* Exercise set:
1. Summarize the passage on the haunted-cellar story in two sentences.
2. In the passage on the haunted-cellar story, what newly invented piece of technology do the protagonists bring into the house?

* Page extract:
Segment Open

The remainder of the tale plays out much like Rats in the Walls, without the better writing or racial epithet felines. Our two protagonists camp out in the cellar to catch whatever it is that is causing the disturbance. They don't go unprepared however. They are armed to the teeth. Even though they do not believe that it is a werewolf or vampire, that doesn't stop them from packing the one thing said to be the weakness of both creatures. Fire. They bring into the house full flamethrowers, weapons and even a newly invented piece of technology, the Crookes Tube. This device, which would go on to help discover x-rays, and is an early form of the cathode ray tube which used to be used in televisions, may have been the weapon of choice against the supernatural. Think ghostbuster's proton pack.
|The real house in Providence. It is far less shunned and has|
never been left vacant, unlike in the story.
It is then that dear Uncle Whipple has an epiphany. This creature must not be some thing from legend or folklore, it must be some creature of the newest sciences. He theorizes that it is some interdimensional being interacting with the living matter of the mould with in the cellar. And though he has no evidence or observation to make this outlandish theory, it proves to be correct.

Segment Closed

* Data for review:
Segment Open

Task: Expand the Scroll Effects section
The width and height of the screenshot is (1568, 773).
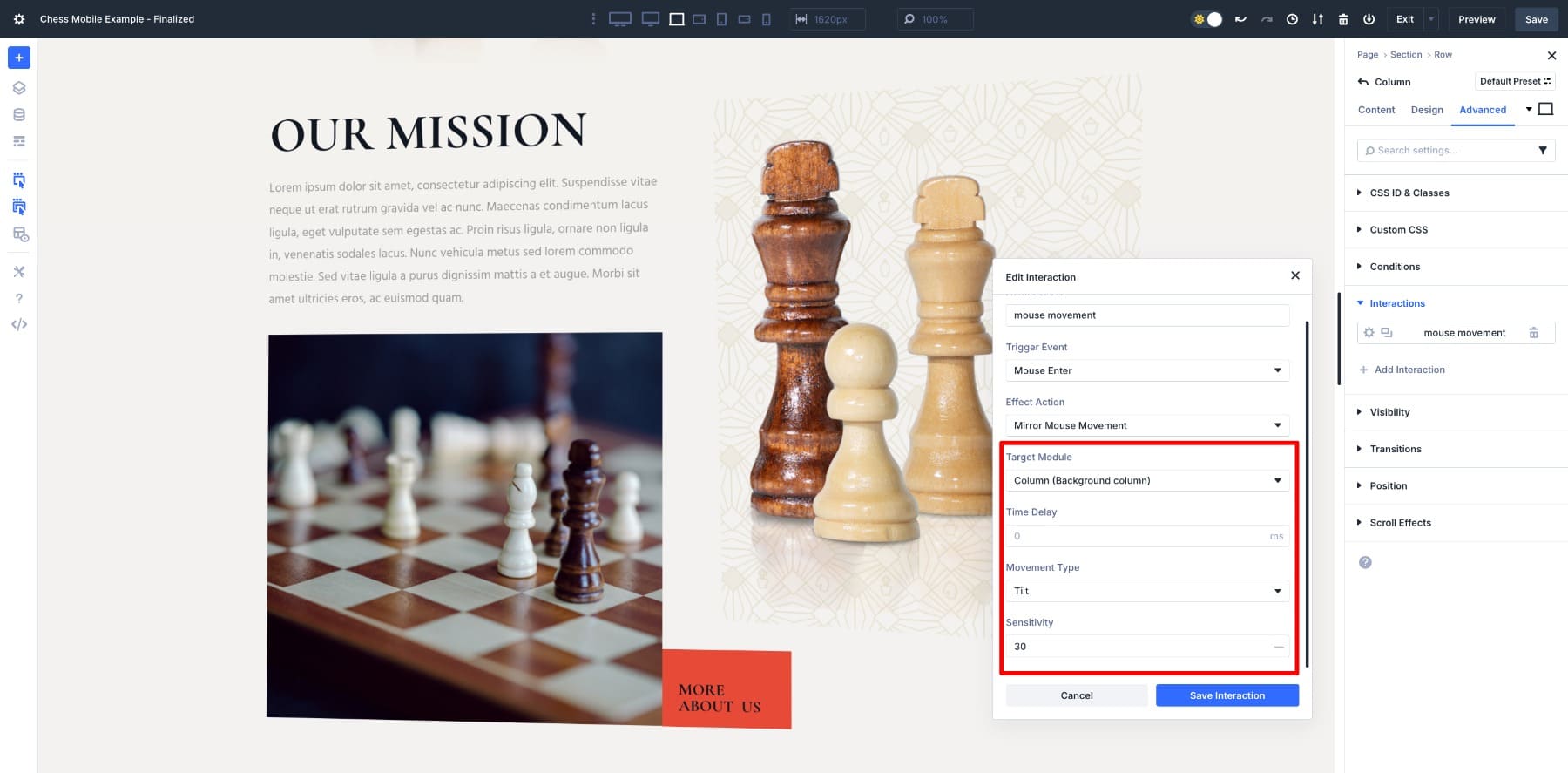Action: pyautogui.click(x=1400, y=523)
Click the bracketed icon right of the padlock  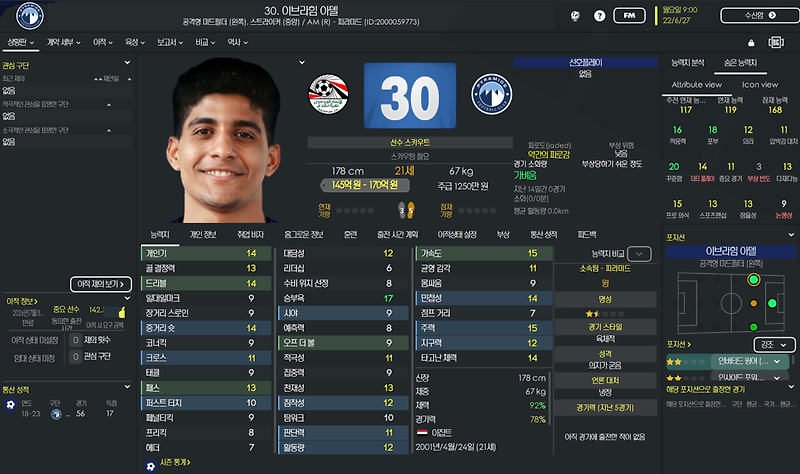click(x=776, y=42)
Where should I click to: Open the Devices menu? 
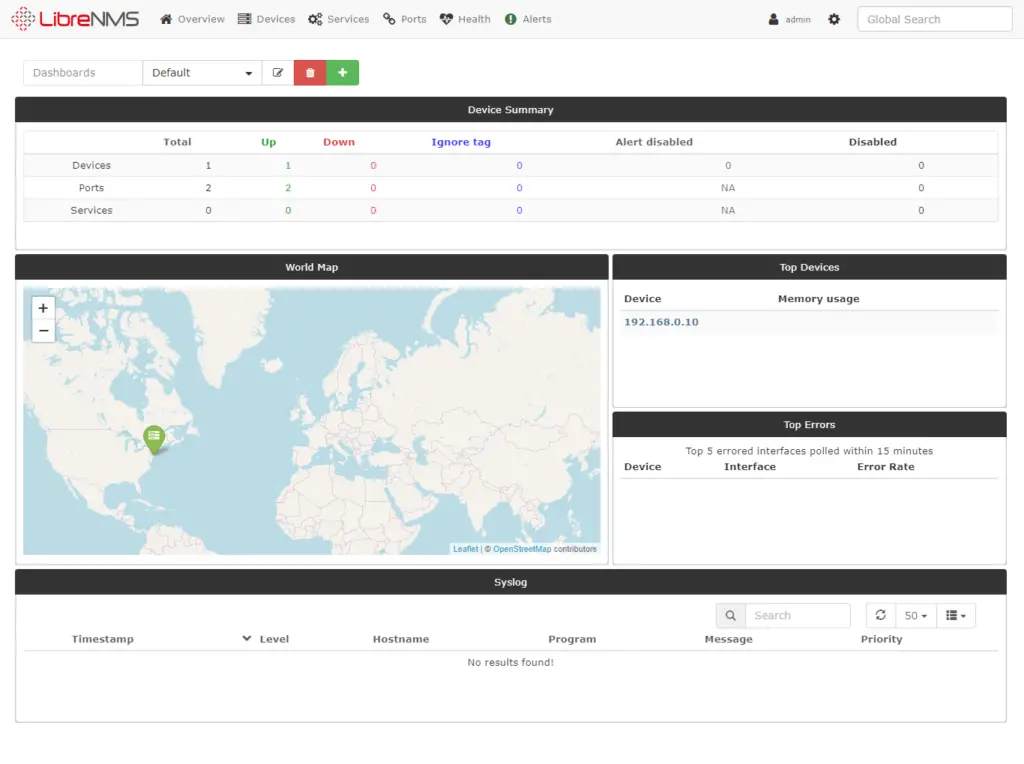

Segment Closed

* Outputs by task:
1. The two protagonists camp out in the cellar armed with flamethrowers, other weapons and a newly invented Crookes Tube, bringing fire because it is said to be the weakness of both werewolves and vampires. Uncle Whipple then theorizes that the creature is an interdimensional being interacting with the mould in the cellar, and although he has no evidence for this, the theory proves correct.

2. The Crookes Tube.